Alice, Jackie, Marie, and I stopped here on our way home from the 35th International Women On Wheels® Ride-In™ held in Lake George, New York, July 13-15, 2021.
The Seneca Falls Convention laid the groundwork for changing the future for women, including a woman’s right to vote, but it also had an impact on female fashion.
“Fashions of the time were restrictive and contributed to women being seen as incapable. Voluminous skirts were both pointed to as evidence that women were incompetent and in fact limited what they were able to do.
Elizabeth Cady Stanton was interested in dress reform and learned of a new fashion worn by activist Elizabeth Smith Miller: a skirt or dress over loose trousers. She tried the outfit and introduced it to another activist and editor of the progressive magazine, The Lily, Amelia Bloomer in 1851. Bloomer promoted this new form of dress, particularly a version with very full trousers drawn in at the ankle. What was then called the “Bloomer outfit” was extremely controversial and was ridiculed by those who opposed social change.”2
“Stanton, Bloomer, and [Susan B.] Anthony all agreed that they should disassociate the suffrage movement from the Bloomer Outfit controversy so Amelia Bloomer’s bloomers did not catch on in the 1850’s, either as a suffrage garment or as fashion. But the problem of garments that got in the way of working, sports, and even ordinary activities of life continued to be a problem.

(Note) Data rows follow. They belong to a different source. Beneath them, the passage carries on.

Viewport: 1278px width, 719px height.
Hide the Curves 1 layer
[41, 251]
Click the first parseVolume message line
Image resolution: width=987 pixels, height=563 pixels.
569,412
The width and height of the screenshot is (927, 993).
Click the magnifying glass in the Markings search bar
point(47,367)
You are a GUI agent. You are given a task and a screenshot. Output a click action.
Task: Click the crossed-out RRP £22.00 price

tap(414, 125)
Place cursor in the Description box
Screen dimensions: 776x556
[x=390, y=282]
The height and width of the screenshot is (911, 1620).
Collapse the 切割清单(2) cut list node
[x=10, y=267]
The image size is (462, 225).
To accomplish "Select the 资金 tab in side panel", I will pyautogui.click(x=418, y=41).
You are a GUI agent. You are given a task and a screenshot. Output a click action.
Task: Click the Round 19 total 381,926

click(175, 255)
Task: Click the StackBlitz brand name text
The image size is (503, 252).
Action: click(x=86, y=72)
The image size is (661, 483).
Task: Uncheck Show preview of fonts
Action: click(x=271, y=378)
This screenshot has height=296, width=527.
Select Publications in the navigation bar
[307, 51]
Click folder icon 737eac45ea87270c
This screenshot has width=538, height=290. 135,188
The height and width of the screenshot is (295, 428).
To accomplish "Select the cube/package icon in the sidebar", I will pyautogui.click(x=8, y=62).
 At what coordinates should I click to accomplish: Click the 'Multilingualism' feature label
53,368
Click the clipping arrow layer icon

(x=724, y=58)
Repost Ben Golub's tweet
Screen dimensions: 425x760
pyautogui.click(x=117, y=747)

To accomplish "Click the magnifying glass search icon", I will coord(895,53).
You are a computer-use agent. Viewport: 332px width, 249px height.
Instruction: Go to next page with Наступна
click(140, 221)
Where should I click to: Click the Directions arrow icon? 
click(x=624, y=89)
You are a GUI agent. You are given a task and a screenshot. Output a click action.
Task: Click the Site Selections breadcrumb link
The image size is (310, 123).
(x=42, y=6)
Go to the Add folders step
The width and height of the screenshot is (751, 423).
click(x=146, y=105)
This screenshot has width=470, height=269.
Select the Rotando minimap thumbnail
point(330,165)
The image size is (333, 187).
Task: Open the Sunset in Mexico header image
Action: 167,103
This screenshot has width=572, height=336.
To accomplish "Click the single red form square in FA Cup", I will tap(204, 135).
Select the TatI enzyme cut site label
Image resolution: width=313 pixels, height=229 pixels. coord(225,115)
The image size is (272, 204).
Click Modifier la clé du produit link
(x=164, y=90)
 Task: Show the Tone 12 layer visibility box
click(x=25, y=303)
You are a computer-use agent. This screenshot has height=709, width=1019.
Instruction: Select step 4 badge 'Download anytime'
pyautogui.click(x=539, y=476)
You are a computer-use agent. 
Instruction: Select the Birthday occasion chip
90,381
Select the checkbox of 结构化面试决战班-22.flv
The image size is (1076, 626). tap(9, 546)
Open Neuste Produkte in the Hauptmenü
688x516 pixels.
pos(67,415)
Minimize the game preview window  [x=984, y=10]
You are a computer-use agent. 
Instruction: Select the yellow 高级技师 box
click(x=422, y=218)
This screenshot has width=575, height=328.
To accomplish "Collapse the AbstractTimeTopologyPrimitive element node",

This changed with the introduction of the safety bicycle, a bicycle with two wheels of the same size that was easy for women to ride. Women could ride it with skirts, though its introduction did help raise hemlines. But garments for riding the bicycle: split skirts and full trousers gathered in below the knee started appearing in the 1880s and became the rage by the 1890s. The trousers were often called bloomers, although they had little resemblance to Amelia Bloomer’s costume of the 1850s.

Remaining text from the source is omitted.